The company has added several protections around the feature. These include a classifier meant to detect prompt injections and stop execution when they are found. For Pro and Max users, Anthropic disabled public sharing of conversations that use the file-creation feature.

Enterprise users get sandbox isolation so environments are never shared between users. Anthropic has also limited task duration and container runtime “to avoid loops of malicious activity.”

Claude’s Internet access is also restricted by an allowlist of domains. The list includes api.anthropic.com, github.com, registry.npmjs.org, and pypi.org. Team and Enterprise administrators can decide whether to enable the feature for their organizations.

Anthropic’s documentation says the company has “a continuous process for ongoing security testing and red-teaming of this feature.” It also encourages organizations to “evaluate these protections against their specific security requirements when deciding whether to enable this feature.”

Why user monitoring is controversial

Anthropic’s user-facing guidance is direct: “Monitor chats closely when using this feature.” The company also recommends that users stop Claude if they see it using or accessing data unexpectedly.

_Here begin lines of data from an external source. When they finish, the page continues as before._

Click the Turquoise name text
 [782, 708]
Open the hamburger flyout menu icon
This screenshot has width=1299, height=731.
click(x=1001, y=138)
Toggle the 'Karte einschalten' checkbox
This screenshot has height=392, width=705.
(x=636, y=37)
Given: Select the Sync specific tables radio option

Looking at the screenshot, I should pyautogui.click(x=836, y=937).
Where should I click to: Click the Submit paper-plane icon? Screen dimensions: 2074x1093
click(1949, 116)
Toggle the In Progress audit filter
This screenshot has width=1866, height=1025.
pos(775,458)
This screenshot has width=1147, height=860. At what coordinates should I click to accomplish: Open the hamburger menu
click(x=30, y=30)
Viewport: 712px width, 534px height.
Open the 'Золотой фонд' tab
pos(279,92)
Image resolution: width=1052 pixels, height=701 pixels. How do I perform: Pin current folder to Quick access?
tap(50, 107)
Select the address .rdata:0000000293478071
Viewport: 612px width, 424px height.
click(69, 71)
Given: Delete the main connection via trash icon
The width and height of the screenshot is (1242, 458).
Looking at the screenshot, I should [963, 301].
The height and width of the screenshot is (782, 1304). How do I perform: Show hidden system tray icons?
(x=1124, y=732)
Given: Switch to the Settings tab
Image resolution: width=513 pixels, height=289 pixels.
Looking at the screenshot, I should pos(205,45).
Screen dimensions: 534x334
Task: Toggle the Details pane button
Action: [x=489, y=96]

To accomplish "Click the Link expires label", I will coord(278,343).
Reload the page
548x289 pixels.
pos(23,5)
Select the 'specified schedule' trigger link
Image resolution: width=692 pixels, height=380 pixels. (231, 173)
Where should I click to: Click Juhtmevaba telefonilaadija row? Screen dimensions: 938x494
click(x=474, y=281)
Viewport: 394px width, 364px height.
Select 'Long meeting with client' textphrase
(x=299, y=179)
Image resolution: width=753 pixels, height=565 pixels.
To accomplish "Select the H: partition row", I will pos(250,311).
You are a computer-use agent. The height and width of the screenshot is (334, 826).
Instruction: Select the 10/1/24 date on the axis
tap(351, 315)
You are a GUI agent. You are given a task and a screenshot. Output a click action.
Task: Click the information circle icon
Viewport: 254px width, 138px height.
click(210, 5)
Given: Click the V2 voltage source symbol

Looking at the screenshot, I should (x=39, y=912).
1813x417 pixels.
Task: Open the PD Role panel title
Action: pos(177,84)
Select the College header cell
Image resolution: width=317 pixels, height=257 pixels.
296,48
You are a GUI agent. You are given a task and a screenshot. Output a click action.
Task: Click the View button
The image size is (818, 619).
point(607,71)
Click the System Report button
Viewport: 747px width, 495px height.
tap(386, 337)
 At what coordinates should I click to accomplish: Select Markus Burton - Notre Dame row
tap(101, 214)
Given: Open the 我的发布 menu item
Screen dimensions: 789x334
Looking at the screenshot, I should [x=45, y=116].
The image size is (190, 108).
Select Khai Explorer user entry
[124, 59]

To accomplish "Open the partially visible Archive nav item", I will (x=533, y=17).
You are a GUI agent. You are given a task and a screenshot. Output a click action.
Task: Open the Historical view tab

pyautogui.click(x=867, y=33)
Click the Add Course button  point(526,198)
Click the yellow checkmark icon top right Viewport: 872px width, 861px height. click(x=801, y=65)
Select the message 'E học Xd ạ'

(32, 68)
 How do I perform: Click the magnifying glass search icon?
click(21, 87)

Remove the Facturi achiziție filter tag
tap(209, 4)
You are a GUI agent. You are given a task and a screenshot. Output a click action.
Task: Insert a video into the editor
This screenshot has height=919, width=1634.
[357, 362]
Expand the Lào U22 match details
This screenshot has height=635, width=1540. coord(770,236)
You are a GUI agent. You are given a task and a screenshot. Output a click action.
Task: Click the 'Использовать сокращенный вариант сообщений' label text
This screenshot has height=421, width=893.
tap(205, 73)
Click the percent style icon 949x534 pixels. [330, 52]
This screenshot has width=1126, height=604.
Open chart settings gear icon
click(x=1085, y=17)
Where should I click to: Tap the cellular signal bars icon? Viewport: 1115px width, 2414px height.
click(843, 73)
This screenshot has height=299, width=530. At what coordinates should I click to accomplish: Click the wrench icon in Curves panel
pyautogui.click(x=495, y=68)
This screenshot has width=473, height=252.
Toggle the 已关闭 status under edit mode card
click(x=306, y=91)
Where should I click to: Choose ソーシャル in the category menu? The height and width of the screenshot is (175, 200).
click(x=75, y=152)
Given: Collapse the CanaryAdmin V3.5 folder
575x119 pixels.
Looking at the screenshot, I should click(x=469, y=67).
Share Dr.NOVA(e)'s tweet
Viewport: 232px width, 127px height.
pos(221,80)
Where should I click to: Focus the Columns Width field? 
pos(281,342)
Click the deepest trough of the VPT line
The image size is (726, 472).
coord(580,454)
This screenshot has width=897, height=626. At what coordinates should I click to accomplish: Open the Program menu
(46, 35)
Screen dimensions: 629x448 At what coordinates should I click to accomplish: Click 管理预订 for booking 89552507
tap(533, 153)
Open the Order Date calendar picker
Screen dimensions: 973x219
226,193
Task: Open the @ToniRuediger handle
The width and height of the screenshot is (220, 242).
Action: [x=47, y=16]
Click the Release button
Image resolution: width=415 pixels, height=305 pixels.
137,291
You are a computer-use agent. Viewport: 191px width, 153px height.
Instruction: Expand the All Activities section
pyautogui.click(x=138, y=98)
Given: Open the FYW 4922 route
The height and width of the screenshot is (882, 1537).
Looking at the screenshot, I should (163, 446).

That advice has drawn criticism because it shifts part of the security burden to the person using the product. Independent AI researcher Simon Willison wrote that telling users to “monitor Claude while using the feature” amounts to “unfairly outsourcing the problem to Anthropic’s users.”

Willison said he plans to be cautious with the feature when working with data he does not want leaked to a third party, especially if there is any chance a malicious instruction could enter the workflow.

The concern is not limited to this single feature. Ars Technica previously covered a similar potential prompt-injection vulnerability with Anthropic’s Claude for Chrome, which launched as a research preview last month. For enterprise customers considering Claude for sensitive business documents, the decision to ship a feature with documented vulnerabilities raises questions about how AI companies balance capability and security.

What this means for teams using Claude

The new Claude file-creation feature shows the tradeoff at the center of agentic AI tools. The more useful the assistant becomes, the more access it may need. But access to files, connected knowledge sources, code execution, and the Internet can also create new paths for data exposure.

For individual users, the practical message from Anthropic is to watch the assistant’s behavior closely. For Team and Enterprise administrators, the decision is broader: whether the productivity value of file creation fits the organization’s security requirements.

Prompt injection remains an unresolved problem for AI language models. Willison previously warned in September 2022 that “there may be systems that should not be built at all until we have a robust solution.” His current assessment is blunt: “It looks like we built them anyway!”

Claude’s file-creation upgrade may be useful, but its release also makes the security stakes clearer. When an AI assistant can create files, run code, and reach external services, the boundary between helpful automation and risky access becomes much harder to manage.